Here is an example of a krb5 mechanism token representing a default acceptor credential:
["K5C1",[2,null,null,true,false,"FILE:/me/krb5/build/testdir/keytab", null,null,null,false,0,0,null,null]]
Here is an example of a krb5 mechanism token representing a delegated credential (which uses a memory ccache, so we must marshal the ccache contents):
["K5C1",[1,["user@KRBTEST.COM",null,null],null,false,false,null,null, ["user@KRBTEST.COM",["user@KRBTEST.COM","krbtgt/KRBTEST.COM@KRBTEST.COM", [18,"vJUpxAKHH2R3Tq93lLMjaespN1/3O7ojcR04mCRXaow="],1346687370,1346687450,1346773770, 0,false,1611202560,null,"YYIBUDCCAUygAwIBBaENGwtLUkJURVNULkNPTaIgMB6gAwIBAqEXMBUbBmty YnRndBsLS1JCVEVTVC5DT02jggESMIIBDqADAgESoQMCAQGiggEABIH9czTdh8TsTHoFCo6bQSlWVk0lYUJ1F vdJBSl/t/R/91SY0UVNEu3fiZOfLEP3+e3fnWO5n/rFg4shDHH32PRA2NgHZIneFKF/jqwPPJUsvu6wDEXG9x J3qj1FvD2kMCWAYbdpmHlh/JViQ37CfIsLVT6aXIWvfh+HQ8sJO9OoMMJCwwpxbZx0l6GJ3SnuQ9R98+Jlcr4 WFxAqko+KFPh2F4HquqklmDolklRoDxBg9sQaBTRdKbG89PX2oQoqxifLP+aBpSfZAABPlmBl6GvEoh5FtqBn Nt7jVE+2dErFatbYaREmiFv6tl4TU9BnqNvpqUNH6wMqtHaNzmuIUw==","",null]], null,false,1346773770,0,null,null]]
Design
First, we will add internal facilities for base64 and JSON. Declarations will be in include/k5-base64.h and include/k5-json.h; code will be in util/support/base64.c and util/support/json.c. The code will be loosely based on the equivalent facilities in Heimdal. The JSON infrastructure will include a very simple dynamic type system in order to represent JSON values.

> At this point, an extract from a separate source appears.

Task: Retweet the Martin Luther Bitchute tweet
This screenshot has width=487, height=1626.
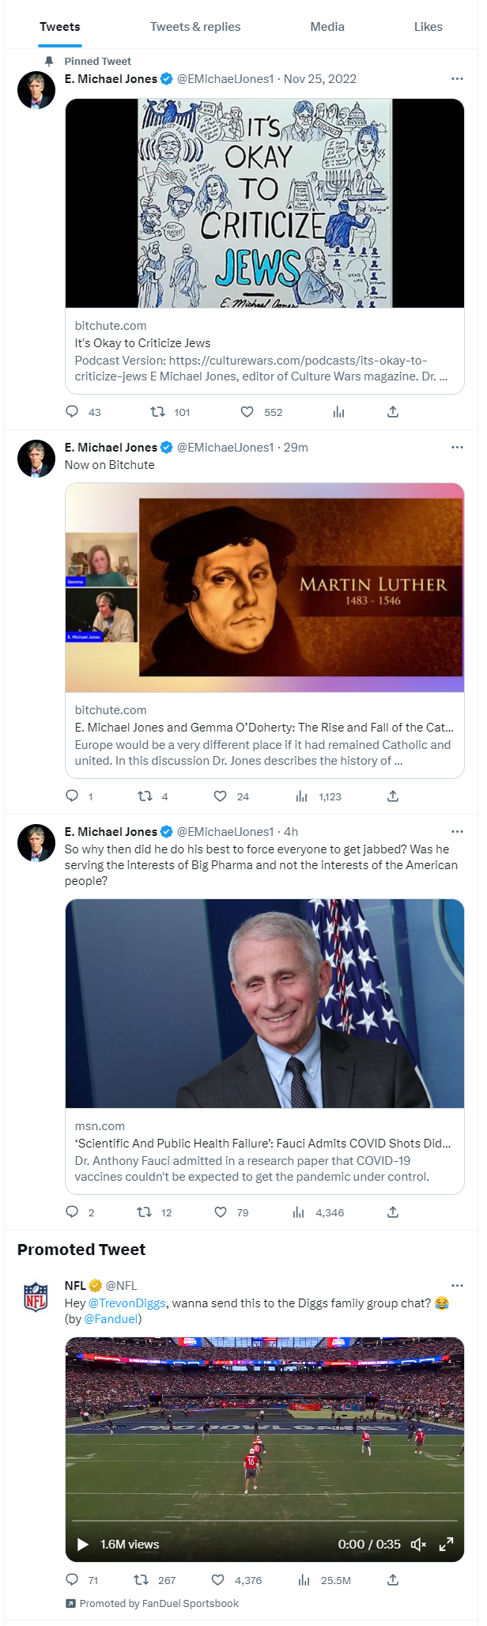Action: [x=145, y=796]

The mechglue code will be relatively simple. To export, we will invoke each mechanism's gss_export cred function, then add the length and value for the mech OID and token to a k5buf. When importing, we will use a helper function to parse out the lengths and values for each mech OID and mech token, then invoke the appropriate mech's import_token function and add the result to a mechglue credential.
The SPNEGO code will export by simply calling the mechglue gss_export_cred function on its mechglue cred. To import, it will use the mechglue to import the token as a mechglue cred, then construct a SPNEGO credential wrapper.

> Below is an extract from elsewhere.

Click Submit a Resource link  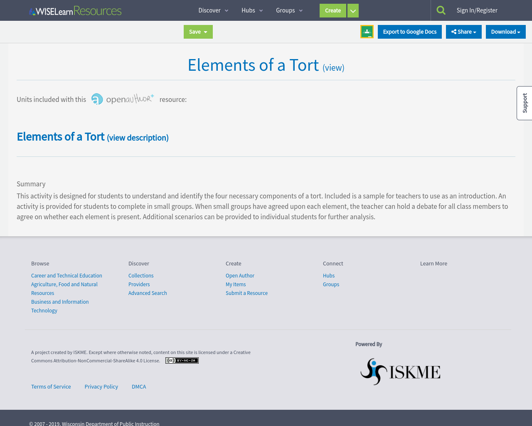pyautogui.click(x=246, y=293)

The krb5 code will export by recursively translating the krb5 cred record into a JSON value, then encoding the value. To import, it will decode the JSON value, then recursively translate it into a krb5 cred record. This methodology may eventually be used to replace the current libkrb5 serialization code, but that is beyond the scope of this project.
Testing
A test program will acquire initiator and acceptor creds, export and re-import each one, then perform a single-token GSSAPI exchange with credential delegation. The delegated cred will be exported and re-imported, then stored to the default ccache. A Python wrapper will invoke the test program with various permutations of mechanism choices and names.
Documentation
gssapi.rst will be amended to document the new extension.
Mailing list discussions
- http://mailman.mit.edu/pipermail/krbdev/2012-May/010859.html
- http://mailman.mit.edu/pipermail/krbdev/2012-September/011216.html
Release notes
Developer experience:
- Add new APIs gss_export_cred and gss_import_cred to serialize and unserialize GSSAPI credentials.